New York City Mayor Eric Adams and New York City Police Department Commissioner Jessica S. Tisch on Thursday said the city will be forming a new Quality of Life Division within the Police Department, a citywide public safety initiative that will address everyday, non emergency issues that impact New Yorkers' sense of safety and well-being.
The first outposts will be in Coney Island (61st Precinct), East New York and Cypress Hills (75th Precinct) and Police Service Area 1, which serves the New York City Housing Authority developments in Red Hook, Canarsie and Gowanus, among other places.
The Quality of Life Division will unite specially-trained officers from various existing community-oriented roles — including neighborhood coordination officers, youth coordination officers and traffic safety officers — into a citywide effort to tackle persistent quality-of-life concerns.
Non-emergency 311 concerns, such as noise complaints, illegal parking, homelessness-related issues, outdoor drug use, aggressive panhandling and other issues that affect New Yorkers’ everyday life have risen steadily across the five boroughs over the last six years, the officials said.
"We will not tolerate an atmosphere where anything goes, and today, we are taking public safety to the next level with the creation of a new NYPD Quality of Life Division," said Adams. "Issues like illegal vending, substance use, abandoned vehicles, illegal mopeds, reckless driving, and more have persisted for far too long. We will not rest until we have addressed the issues that affect the lives of everyday New Yorkers, and we will continue to make every borough, every neighborhood, and every block safer across our city."
The Quality of Life Division will be led by Deputy Chief William Glynn. Glynn, a 21-year NYPD veteran, oversaw the creation of Community Link, an Adams administration multi-agency response addressing quality-of-life issues, and was assigned to lead the joint effort to restore order to the Roosevelt Avenue corridor in Queens.

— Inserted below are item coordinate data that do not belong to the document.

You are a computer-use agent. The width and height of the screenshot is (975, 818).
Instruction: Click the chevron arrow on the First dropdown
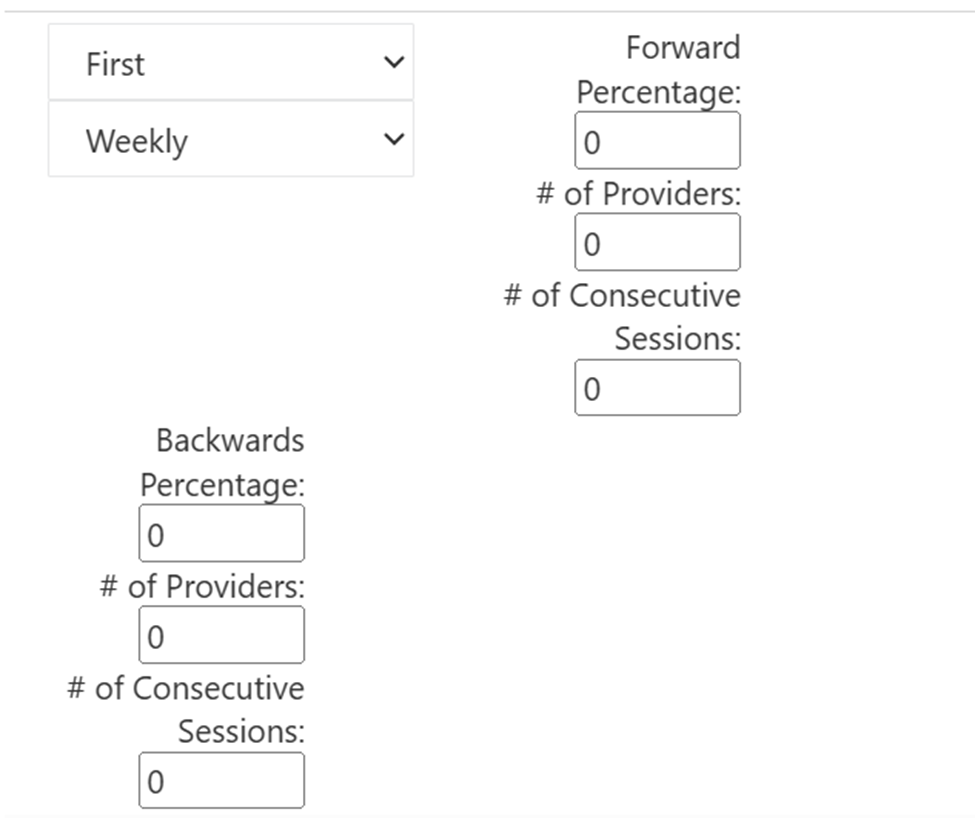394,62

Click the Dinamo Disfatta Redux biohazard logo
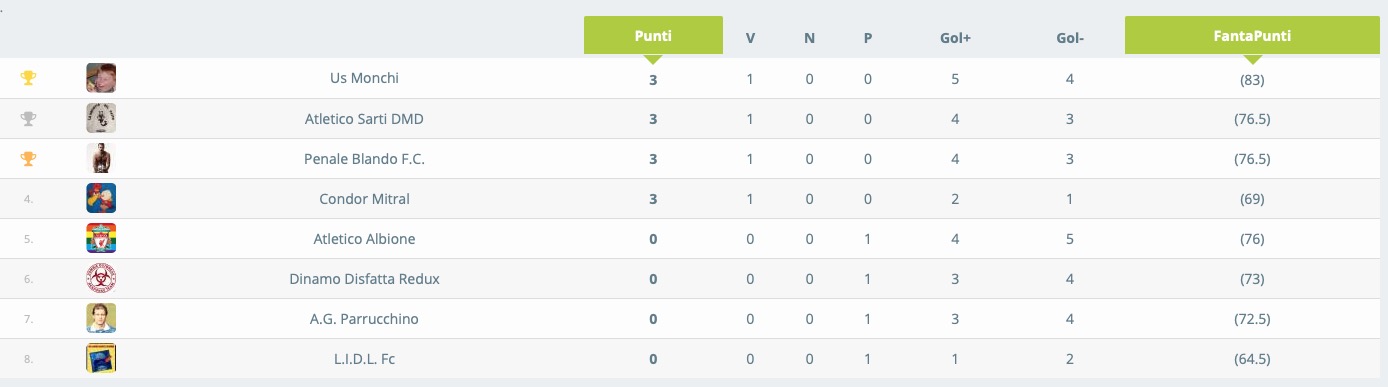[x=101, y=279]
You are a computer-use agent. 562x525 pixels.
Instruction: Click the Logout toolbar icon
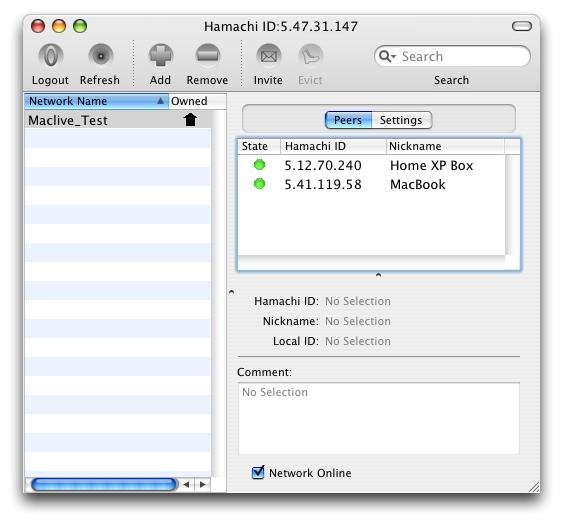pyautogui.click(x=51, y=56)
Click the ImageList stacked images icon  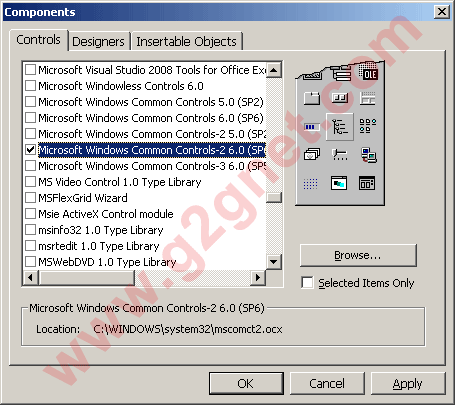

Now that crime is decreasing, Tisch said the police department is now "turning our attention toward the issues that New Yorkers see and feel every day — the things that don’t always make headlines but deeply impact how people live."
The inclusion of Coney Island into the pilot rollout is a big deal, said Council Member Justin Brannan.
"In a neighborhood where we’ve too often been left without the resources we need...this program will offer a go-to team to address neighborhood conditions with the care and specificity we deserve," he said.